» **GIVEN INSTRUCTION**
Turn every line of the data below into a numbered list, leaving out the blank lines.

>>>>>

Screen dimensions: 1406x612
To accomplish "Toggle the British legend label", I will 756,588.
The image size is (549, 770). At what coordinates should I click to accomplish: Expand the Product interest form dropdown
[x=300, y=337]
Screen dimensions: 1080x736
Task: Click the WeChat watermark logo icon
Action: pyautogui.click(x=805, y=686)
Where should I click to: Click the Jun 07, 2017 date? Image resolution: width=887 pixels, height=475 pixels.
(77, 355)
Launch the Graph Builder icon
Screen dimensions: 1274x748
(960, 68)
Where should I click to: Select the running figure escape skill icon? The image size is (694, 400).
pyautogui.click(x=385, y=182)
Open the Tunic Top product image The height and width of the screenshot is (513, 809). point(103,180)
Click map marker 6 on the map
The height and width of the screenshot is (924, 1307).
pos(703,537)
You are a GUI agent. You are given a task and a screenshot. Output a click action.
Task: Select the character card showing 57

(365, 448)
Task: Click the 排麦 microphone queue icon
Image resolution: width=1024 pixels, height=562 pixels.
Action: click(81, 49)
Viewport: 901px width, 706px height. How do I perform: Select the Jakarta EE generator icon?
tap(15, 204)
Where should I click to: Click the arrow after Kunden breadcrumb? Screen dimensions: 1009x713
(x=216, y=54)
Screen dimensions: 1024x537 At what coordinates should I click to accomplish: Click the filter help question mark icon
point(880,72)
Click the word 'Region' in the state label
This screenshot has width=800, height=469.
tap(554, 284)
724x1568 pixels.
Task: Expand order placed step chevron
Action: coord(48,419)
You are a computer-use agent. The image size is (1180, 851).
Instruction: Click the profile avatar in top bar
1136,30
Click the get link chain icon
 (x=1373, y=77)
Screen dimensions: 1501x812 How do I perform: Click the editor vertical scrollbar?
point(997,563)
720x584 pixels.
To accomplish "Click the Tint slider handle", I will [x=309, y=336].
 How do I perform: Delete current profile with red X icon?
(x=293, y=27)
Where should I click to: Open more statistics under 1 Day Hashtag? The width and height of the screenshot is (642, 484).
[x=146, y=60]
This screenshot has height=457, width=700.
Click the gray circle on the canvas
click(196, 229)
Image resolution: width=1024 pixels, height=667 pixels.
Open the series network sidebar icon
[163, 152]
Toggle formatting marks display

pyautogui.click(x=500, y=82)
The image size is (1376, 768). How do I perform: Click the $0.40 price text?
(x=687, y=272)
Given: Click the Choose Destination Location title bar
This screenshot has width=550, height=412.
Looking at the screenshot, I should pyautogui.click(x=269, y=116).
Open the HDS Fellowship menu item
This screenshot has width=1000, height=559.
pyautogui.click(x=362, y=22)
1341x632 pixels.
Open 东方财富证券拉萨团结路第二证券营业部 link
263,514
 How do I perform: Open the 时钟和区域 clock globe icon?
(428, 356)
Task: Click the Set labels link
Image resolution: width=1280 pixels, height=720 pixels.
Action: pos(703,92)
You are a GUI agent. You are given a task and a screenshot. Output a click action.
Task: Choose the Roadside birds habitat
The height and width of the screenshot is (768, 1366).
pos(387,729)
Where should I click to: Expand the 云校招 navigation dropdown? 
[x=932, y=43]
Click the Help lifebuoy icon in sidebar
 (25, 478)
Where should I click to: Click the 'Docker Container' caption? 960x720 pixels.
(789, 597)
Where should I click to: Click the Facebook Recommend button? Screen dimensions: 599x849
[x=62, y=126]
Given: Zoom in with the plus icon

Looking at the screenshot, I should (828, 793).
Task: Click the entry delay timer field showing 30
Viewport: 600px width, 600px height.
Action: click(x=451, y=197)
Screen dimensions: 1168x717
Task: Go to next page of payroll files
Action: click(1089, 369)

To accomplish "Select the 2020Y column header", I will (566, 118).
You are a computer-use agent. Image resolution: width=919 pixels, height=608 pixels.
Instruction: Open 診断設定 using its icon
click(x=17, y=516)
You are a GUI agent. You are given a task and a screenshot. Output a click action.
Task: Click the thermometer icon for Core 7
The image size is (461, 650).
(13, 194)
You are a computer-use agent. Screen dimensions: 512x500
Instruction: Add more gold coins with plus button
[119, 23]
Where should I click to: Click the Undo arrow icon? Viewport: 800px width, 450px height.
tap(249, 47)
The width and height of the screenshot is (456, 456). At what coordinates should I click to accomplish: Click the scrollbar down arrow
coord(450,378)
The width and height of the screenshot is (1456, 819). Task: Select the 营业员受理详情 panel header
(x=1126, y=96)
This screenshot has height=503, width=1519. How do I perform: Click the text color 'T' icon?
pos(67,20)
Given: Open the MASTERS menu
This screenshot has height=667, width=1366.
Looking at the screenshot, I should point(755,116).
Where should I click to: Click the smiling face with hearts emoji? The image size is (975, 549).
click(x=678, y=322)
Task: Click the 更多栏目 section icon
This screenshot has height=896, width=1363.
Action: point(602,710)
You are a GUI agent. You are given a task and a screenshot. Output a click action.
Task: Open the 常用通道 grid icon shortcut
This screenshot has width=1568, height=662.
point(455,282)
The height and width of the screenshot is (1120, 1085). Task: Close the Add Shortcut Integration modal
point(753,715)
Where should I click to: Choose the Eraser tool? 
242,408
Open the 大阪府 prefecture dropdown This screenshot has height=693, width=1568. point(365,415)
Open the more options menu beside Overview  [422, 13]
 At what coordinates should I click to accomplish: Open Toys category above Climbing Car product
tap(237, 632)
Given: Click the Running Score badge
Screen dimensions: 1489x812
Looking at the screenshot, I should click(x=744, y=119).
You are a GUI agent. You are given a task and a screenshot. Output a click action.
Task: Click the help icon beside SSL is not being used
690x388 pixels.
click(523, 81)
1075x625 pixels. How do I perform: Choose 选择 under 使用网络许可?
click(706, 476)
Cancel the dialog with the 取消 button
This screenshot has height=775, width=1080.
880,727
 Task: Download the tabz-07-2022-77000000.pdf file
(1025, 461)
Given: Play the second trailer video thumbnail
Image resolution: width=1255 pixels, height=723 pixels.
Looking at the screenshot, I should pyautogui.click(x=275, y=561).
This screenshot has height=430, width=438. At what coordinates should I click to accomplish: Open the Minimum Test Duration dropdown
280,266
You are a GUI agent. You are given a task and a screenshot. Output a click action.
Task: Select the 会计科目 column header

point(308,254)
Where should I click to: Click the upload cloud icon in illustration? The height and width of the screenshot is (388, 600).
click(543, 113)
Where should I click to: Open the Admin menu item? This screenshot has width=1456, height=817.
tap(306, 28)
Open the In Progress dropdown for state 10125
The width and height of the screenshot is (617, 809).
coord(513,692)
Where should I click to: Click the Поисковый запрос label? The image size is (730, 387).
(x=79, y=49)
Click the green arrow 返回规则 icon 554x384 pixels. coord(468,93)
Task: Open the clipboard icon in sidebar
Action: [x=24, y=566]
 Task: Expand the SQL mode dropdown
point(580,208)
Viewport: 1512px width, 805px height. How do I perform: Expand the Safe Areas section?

<<<<<

» **RESPONSE BELOW**
1. Screen dimensions: 1406x612
2. To accomplish "Toggle the British legend label", I will 756,588.
3. The image size is (549, 770). At what coordinates should I click to accomplish: Expand the Product interest form dropdown
4. [x=300, y=337]
5. Screen dimensions: 1080x736
6. Task: Click the WeChat watermark logo icon
7. Action: pyautogui.click(x=805, y=686)
8. Where should I click to: Click the Jun 07, 2017 date? Image resolution: width=887 pixels, height=475 pixels.
9. (77, 355)
10. Launch the Graph Builder icon
11. Screen dimensions: 1274x748
12. (960, 68)
13. Where should I click to: Select the running figure escape skill icon? The image size is (694, 400).
14. pyautogui.click(x=385, y=182)
15. Open the Tunic Top product image The height and width of the screenshot is (513, 809). point(103,180)
16. Click map marker 6 on the map
17. The height and width of the screenshot is (924, 1307).
18. pos(703,537)
19. You are a GUI agent. You are given a task and a screenshot. Output a click action.
20. Task: Select the character card showing 57
21. (365, 448)
22. Task: Click the 排麦 microphone queue icon
23. Image resolution: width=1024 pixels, height=562 pixels.
24. Action: click(81, 49)
25. Viewport: 901px width, 706px height. How do I perform: Select the Jakarta EE generator icon?
26. tap(15, 204)
27. Where should I click to: Click the arrow after Kunden breadcrumb? Screen dimensions: 1009x713
28. (x=216, y=54)
29. Screen dimensions: 1024x537 At what coordinates should I click to accomplish: Click the filter help question mark icon
30. point(880,72)
31. Click the word 'Region' in the state label
32. This screenshot has width=800, height=469.
33. tap(554, 284)
34. 724x1568 pixels.
35. Task: Expand order placed step chevron
36. Action: coord(48,419)
37. You are a computer-use agent. The image size is (1180, 851).
38. Instruction: Click the profile avatar in top bar
39. 1136,30
40. Click the get link chain icon
41.  (x=1373, y=77)
42. Screen dimensions: 1501x812 How do I perform: Click the editor vertical scrollbar?
43. point(997,563)
44. 720x584 pixels.
45. To accomplish "Click the Tint slider handle", I will [x=309, y=336].
46.  How do I perform: Delete current profile with red X icon?
47. (x=293, y=27)
48. Where should I click to: Open more statistics under 1 Day Hashtag? The width and height of the screenshot is (642, 484).
49. [x=146, y=60]
50. This screenshot has height=457, width=700.
51. Click the gray circle on the canvas
52. click(196, 229)
53. Image resolution: width=1024 pixels, height=667 pixels.
54. Open the series network sidebar icon
55. [163, 152]
56. Toggle formatting marks display
57. pyautogui.click(x=500, y=82)
58. The image size is (1376, 768). How do I perform: Click the $0.40 price text?
59. (x=687, y=272)
60. Given: Click the Choose Destination Location title bar
61. This screenshot has width=550, height=412.
62. Looking at the screenshot, I should pyautogui.click(x=269, y=116).
63. Open the HDS Fellowship menu item
64. This screenshot has width=1000, height=559.
65. pyautogui.click(x=362, y=22)
66. 1341x632 pixels.
67. Open 东方财富证券拉萨团结路第二证券营业部 link
68. 263,514
69.  How do I perform: Open the 时钟和区域 clock globe icon?
70. (428, 356)
71. Task: Click the Set labels link
72. Image resolution: width=1280 pixels, height=720 pixels.
73. Action: pos(703,92)
74. You are a GUI agent. You are given a task and a screenshot. Output a click action.
75. Task: Choose the Roadside birds habitat
76. The height and width of the screenshot is (768, 1366).
77. pos(387,729)
78. Where should I click to: Expand the 云校招 navigation dropdown? 
79. [x=932, y=43]
80. Click the Help lifebuoy icon in sidebar
81.  (25, 478)
82. Where should I click to: Click the 'Docker Container' caption? 960x720 pixels.
83. (789, 597)
84. Where should I click to: Click the Facebook Recommend button? Screen dimensions: 599x849
85. [x=62, y=126]
86. Given: Zoom in with the plus icon
87. Looking at the screenshot, I should (828, 793).
88. Task: Click the entry delay timer field showing 30
89. Viewport: 600px width, 600px height.
90. Action: click(x=451, y=197)
91. Screen dimensions: 1168x717
92. Task: Go to next page of payroll files
93. Action: click(1089, 369)
94. To accomplish "Select the 2020Y column header", I will (566, 118).
95. You are a computer-use agent. Image resolution: width=919 pixels, height=608 pixels.
96. Instruction: Open 診断設定 using its icon
97. click(x=17, y=516)
98. You are a GUI agent. You are given a task and a screenshot. Output a click action.
99. Task: Click the thermometer icon for Core 7
100. The image size is (461, 650).
101. (13, 194)
102. You are a computer-use agent. Screen dimensions: 512x500
103. Instruction: Add more gold coins with plus button
104. [119, 23]
105. Where should I click to: Click the Undo arrow icon? Viewport: 800px width, 450px height.
106. tap(249, 47)
107. The width and height of the screenshot is (456, 456). At what coordinates should I click to accomplish: Click the scrollbar down arrow
108. coord(450,378)
109. The width and height of the screenshot is (1456, 819). Task: Select the 营业员受理详情 panel header
110. (x=1126, y=96)
111. This screenshot has height=503, width=1519. How do I perform: Click the text color 'T' icon?
112. pos(67,20)
113. Given: Open the MASTERS menu
114. This screenshot has height=667, width=1366.
115. Looking at the screenshot, I should point(755,116).
116. Where should I click to: Click the smiling face with hearts emoji? The image size is (975, 549).
117. click(x=678, y=322)
118. Task: Click the 更多栏目 section icon
119. This screenshot has height=896, width=1363.
120. Action: point(602,710)
121. You are a GUI agent. You are given a task and a screenshot. Output a click action.
122. Task: Open the 常用通道 grid icon shortcut
123. This screenshot has width=1568, height=662.
124. point(455,282)
125. The height and width of the screenshot is (1120, 1085). Task: Close the Add Shortcut Integration modal
126. point(753,715)
127. Where should I click to: Choose the Eraser tool? 
128. 242,408
129. Open the 大阪府 prefecture dropdown This screenshot has height=693, width=1568. point(365,415)
130. Open the more options menu beside Overview  [422, 13]
131.  At what coordinates should I click to accomplish: Open Toys category above Climbing Car product
132. tap(237, 632)
133. Given: Click the Running Score badge
134. Screen dimensions: 1489x812
135. Looking at the screenshot, I should click(x=744, y=119).
136. You are a GUI agent. You are given a task and a screenshot. Output a click action.
137. Task: Click the help icon beside SSL is not being used
138. 690x388 pixels.
139. click(523, 81)
140. 1075x625 pixels. How do I perform: Choose 选择 under 使用网络许可?
141. click(706, 476)
142. Cancel the dialog with the 取消 button
143. This screenshot has height=775, width=1080.
144. 880,727
145.  Task: Download the tabz-07-2022-77000000.pdf file
146. (1025, 461)
147. Given: Play the second trailer video thumbnail
148. Image resolution: width=1255 pixels, height=723 pixels.
149. Looking at the screenshot, I should pyautogui.click(x=275, y=561).
150. This screenshot has height=430, width=438. At what coordinates should I click to accomplish: Open the Minimum Test Duration dropdown
151. 280,266
152. You are a GUI agent. You are given a task and a screenshot. Output a click action.
153. Task: Select the 会计科目 column header
154. point(308,254)
155. Where should I click to: Click the upload cloud icon in illustration? The height and width of the screenshot is (388, 600).
156. click(543, 113)
157. Where should I click to: Open the Admin menu item? This screenshot has width=1456, height=817.
158. tap(306, 28)
159. Open the In Progress dropdown for state 10125
160. The width and height of the screenshot is (617, 809).
161. coord(513,692)
162. Where should I click to: Click the Поисковый запрос label? The image size is (730, 387).
163. (x=79, y=49)
164. Click the green arrow 返回规则 icon 554x384 pixels. coord(468,93)
165. Task: Open the clipboard icon in sidebar
166. Action: [x=24, y=566]
167.  Task: Expand the SQL mode dropdown
168. point(580,208)
169. Viewport: 1512px width, 805px height. How do I perform: Expand the Safe Areas section?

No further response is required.